(Exercise prompt)
All of the entries below must be copied out exactly.

<<<<

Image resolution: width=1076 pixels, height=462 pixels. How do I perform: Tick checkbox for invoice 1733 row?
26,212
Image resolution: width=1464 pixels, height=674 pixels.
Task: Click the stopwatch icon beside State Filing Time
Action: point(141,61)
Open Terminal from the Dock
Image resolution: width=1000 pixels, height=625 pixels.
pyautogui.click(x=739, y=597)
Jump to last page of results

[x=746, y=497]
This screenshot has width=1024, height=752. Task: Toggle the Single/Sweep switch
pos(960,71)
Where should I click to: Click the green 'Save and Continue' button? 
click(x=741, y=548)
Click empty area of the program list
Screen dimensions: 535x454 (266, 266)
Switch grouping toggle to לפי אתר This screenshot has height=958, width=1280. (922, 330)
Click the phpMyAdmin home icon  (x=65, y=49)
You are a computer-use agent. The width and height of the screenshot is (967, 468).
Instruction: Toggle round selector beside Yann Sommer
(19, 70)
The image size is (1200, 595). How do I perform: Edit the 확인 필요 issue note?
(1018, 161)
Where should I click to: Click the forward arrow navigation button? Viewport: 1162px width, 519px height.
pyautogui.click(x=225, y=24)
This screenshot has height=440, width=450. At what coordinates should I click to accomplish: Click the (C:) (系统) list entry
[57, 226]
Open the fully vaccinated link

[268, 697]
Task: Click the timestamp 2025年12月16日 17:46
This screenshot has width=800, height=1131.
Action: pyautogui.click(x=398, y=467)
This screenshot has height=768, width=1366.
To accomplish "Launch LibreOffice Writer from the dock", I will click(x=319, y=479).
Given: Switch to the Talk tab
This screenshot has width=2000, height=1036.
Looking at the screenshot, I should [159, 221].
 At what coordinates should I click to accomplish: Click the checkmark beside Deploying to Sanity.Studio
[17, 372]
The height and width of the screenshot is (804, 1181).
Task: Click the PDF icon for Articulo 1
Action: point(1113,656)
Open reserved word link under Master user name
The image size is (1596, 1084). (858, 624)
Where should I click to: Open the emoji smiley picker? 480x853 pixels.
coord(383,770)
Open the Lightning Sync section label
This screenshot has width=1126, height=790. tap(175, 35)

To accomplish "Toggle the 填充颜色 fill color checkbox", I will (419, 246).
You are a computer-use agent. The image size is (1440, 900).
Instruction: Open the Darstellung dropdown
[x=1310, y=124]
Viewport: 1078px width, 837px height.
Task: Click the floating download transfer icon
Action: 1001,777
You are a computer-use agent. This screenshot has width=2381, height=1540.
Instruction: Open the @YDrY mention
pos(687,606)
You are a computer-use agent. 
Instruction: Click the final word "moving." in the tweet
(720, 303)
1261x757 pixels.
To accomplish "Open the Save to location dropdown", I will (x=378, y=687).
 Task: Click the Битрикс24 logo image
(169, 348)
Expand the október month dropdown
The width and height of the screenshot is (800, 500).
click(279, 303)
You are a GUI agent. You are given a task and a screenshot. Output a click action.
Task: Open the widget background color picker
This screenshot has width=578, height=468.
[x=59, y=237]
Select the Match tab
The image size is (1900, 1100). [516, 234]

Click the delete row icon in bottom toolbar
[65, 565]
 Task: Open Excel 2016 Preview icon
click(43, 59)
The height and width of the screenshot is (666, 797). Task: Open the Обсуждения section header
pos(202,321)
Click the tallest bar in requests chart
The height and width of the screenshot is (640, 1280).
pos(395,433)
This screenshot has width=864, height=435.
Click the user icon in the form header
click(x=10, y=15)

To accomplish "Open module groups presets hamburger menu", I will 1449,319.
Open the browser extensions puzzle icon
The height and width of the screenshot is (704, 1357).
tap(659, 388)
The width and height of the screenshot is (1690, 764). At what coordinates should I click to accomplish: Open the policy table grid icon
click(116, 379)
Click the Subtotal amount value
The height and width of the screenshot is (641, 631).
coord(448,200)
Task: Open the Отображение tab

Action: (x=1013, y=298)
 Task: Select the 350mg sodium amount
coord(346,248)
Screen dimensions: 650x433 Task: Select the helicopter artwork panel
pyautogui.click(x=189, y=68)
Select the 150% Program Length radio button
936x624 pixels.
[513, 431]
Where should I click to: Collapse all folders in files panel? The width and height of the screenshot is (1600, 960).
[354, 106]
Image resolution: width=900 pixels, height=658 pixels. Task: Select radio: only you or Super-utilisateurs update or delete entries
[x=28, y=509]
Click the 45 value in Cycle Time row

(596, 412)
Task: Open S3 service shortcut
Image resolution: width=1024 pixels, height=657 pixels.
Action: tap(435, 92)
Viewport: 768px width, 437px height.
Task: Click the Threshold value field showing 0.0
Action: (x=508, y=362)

>>>>

(Solution)
Image resolution: width=1076 pixels, height=462 pixels. How do I perform: Tick checkbox for invoice 1733 row?
26,212
Image resolution: width=1464 pixels, height=674 pixels.
Task: Click the stopwatch icon beside State Filing Time
Action: point(141,61)
Open Terminal from the Dock
Image resolution: width=1000 pixels, height=625 pixels.
pyautogui.click(x=739, y=597)
Jump to last page of results

[x=746, y=497]
This screenshot has width=1024, height=752. Task: Toggle the Single/Sweep switch
pos(960,71)
Where should I click to: Click the green 'Save and Continue' button? 
click(x=741, y=548)
Click empty area of the program list
Screen dimensions: 535x454 (266, 266)
Switch grouping toggle to לפי אתר This screenshot has height=958, width=1280. (922, 330)
Click the phpMyAdmin home icon  (x=65, y=49)
You are a computer-use agent. The width and height of the screenshot is (967, 468).
Instruction: Toggle round selector beside Yann Sommer
(19, 70)
The image size is (1200, 595). How do I perform: Edit the 확인 필요 issue note?
(1018, 161)
Where should I click to: Click the forward arrow navigation button? Viewport: 1162px width, 519px height.
pyautogui.click(x=225, y=24)
This screenshot has height=440, width=450. At what coordinates should I click to accomplish: Click the (C:) (系统) list entry
[57, 226]
Open the fully vaccinated link

[268, 697]
Task: Click the timestamp 2025年12月16日 17:46
This screenshot has width=800, height=1131.
Action: pyautogui.click(x=398, y=467)
This screenshot has height=768, width=1366.
To accomplish "Launch LibreOffice Writer from the dock", I will click(x=319, y=479).
Given: Switch to the Talk tab
This screenshot has width=2000, height=1036.
Looking at the screenshot, I should [159, 221].
 At what coordinates should I click to accomplish: Click the checkmark beside Deploying to Sanity.Studio
[17, 372]
The height and width of the screenshot is (804, 1181).
Task: Click the PDF icon for Articulo 1
Action: point(1113,656)
Open reserved word link under Master user name
The image size is (1596, 1084). (858, 624)
Where should I click to: Open the emoji smiley picker? 480x853 pixels.
coord(383,770)
Open the Lightning Sync section label
This screenshot has width=1126, height=790. tap(175, 35)

To accomplish "Toggle the 填充颜色 fill color checkbox", I will (419, 246).
You are a computer-use agent. The image size is (1440, 900).
Instruction: Open the Darstellung dropdown
[x=1310, y=124]
Viewport: 1078px width, 837px height.
Task: Click the floating download transfer icon
Action: 1001,777
You are a computer-use agent. This screenshot has width=2381, height=1540.
Instruction: Open the @YDrY mention
pos(687,606)
You are a computer-use agent. 
Instruction: Click the final word "moving." in the tweet
(720, 303)
1261x757 pixels.
To accomplish "Open the Save to location dropdown", I will (x=378, y=687).
 Task: Click the Битрикс24 logo image
(169, 348)
Expand the október month dropdown
The width and height of the screenshot is (800, 500).
click(279, 303)
You are a GUI agent. You are given a task and a screenshot. Output a click action.
Task: Open the widget background color picker
This screenshot has width=578, height=468.
[x=59, y=237]
Select the Match tab
The image size is (1900, 1100). [516, 234]

Click the delete row icon in bottom toolbar
[65, 565]
 Task: Open Excel 2016 Preview icon
click(43, 59)
The height and width of the screenshot is (666, 797). Task: Open the Обсуждения section header
pos(202,321)
Click the tallest bar in requests chart
The height and width of the screenshot is (640, 1280).
pos(395,433)
This screenshot has width=864, height=435.
Click the user icon in the form header
click(x=10, y=15)

To accomplish "Open module groups presets hamburger menu", I will 1449,319.
Open the browser extensions puzzle icon
The height and width of the screenshot is (704, 1357).
tap(659, 388)
The width and height of the screenshot is (1690, 764). At what coordinates should I click to accomplish: Open the policy table grid icon
click(116, 379)
Click the Subtotal amount value
The height and width of the screenshot is (641, 631).
coord(448,200)
Task: Open the Отображение tab

Action: (x=1013, y=298)
 Task: Select the 350mg sodium amount
coord(346,248)
Screen dimensions: 650x433 Task: Select the helicopter artwork panel
pyautogui.click(x=189, y=68)
Select the 150% Program Length radio button
936x624 pixels.
[513, 431]
Where should I click to: Collapse all folders in files panel? The width and height of the screenshot is (1600, 960).
[354, 106]
Image resolution: width=900 pixels, height=658 pixels. Task: Select radio: only you or Super-utilisateurs update or delete entries
[x=28, y=509]
Click the 45 value in Cycle Time row

(596, 412)
Task: Open S3 service shortcut
Image resolution: width=1024 pixels, height=657 pixels.
Action: tap(435, 92)
Viewport: 768px width, 437px height.
Task: Click the Threshold value field showing 0.0
Action: (x=508, y=362)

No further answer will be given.